Chair of the Puerto Rico Republican Party
- In office 2007 – November 1, 2015
- Preceded by: Tiody de Jesús Ferré
- Succeeded by: Jenniffer González

Mayor of Aguadilla
- In office January 2, 1997 – January 27, 2020
- Preceded by: Agnes Bermúdez Acevedo
- Succeeded by: Yanitsia Irizarry

Personal details
- Born: Carlos Méndez Martínez June 26, 1943 (age 82) Aguadilla, Puerto Rico
- Party: New Progressive Party (PNP)
- Other political affiliations: Republican
- Spouse(s): Heidi Mayer (1977–1998) Mildred Cortes Ramos
- Children: 1
- Education: University of Washington (BA)

Military service
- Allegiance: United States
- Branch/service: United States Army

= Carlos Méndez Martínez =

Puerto Rican politician (born 1943)

Carlos Méndez Martínez (born June 26, 1943) is a Puerto Rican politician and former mayor of Aguadilla, Puerto Rico, for 24 years.

==Early life and education==

Carlos Méndez-Martínez was born in Aguadilla, Puerto Rico, to Pablo Méndez-Ellinger, a tobacconist from Aguadilla, Puerto Rico, and Rosa Martínez-Rosa, a housewife from Rincón, Puerto Rico. His father died when Méndez was one year old and his mother died when he was nine years old. Without having graduated from high school, at the age of 17, he joined the United States Army, becoming a veteran at the age of 19. He studied silversmithing and gemology and worked in both. He also worked in the real estate business.

At the age of 45, Méndez took the GED and studied an Associate of Arts in Political Science at a community college, and continued to study for a Bachelor of Arts in Political Science at the University of Washington, graduating in 1992. Méndez wrote a book titled Tuve que contar mi historia, which was published in 2009 by Editorial Tiempo Nuevo.

==Political career==

In 1995, he returned to Puerto Rico, and ran for mayor of Aguadilla at the 1996 general elections. He has been reelected in 2000, 2004, 2008, 2012 and 2016. In the 2008 elections, he received almost 70% of the votes. His margin of victory was one of the largest among elected mayors in that election. He was the president of the Republican Party of Puerto Rico from 2007 to 2015 and president of the Puerto Rico Mayors Federation. In 2012, Méndez endorsed the nomination of Mitt Romney for president of the United States in the 2012 Republican National Convention.
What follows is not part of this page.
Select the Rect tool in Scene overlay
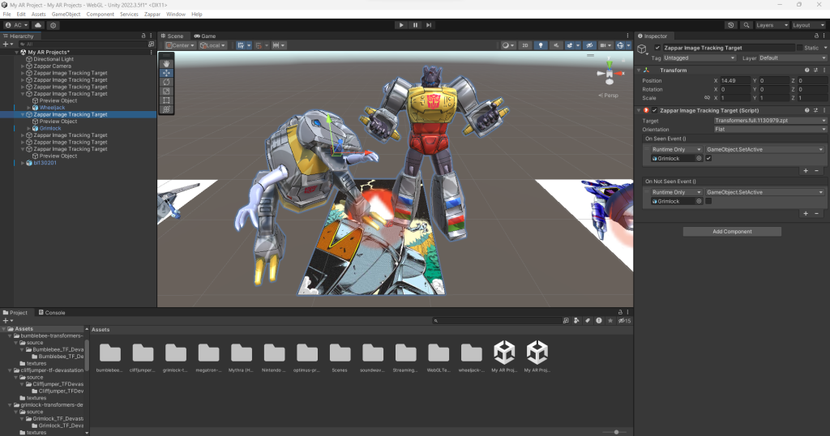830x436 pixels. click(x=166, y=100)
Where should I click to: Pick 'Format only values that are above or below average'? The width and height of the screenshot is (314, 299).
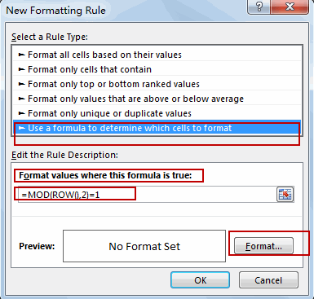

After 24 years as mayor, Méndez announced he would not seek re-election in 2020.

Among his notable works as mayor is the Aguadilla Ice Skating Arena, Ramey Base Bowling Alley, Aguadilla Electronic Library, Atlantic Garden Veterans Cemetery, Paseo Real Marina, Las Cascadas Hotel, Aguadilla City Center, Skate and Splash Park, and Tres Palmas Park.

While the "Las Cascadas Hotel" was constructed the hotel was not completed under the mayor's tenure and in 2019 reports indicated the mayor placed the property along with the Aguadilla Ice Skating Arena for sale.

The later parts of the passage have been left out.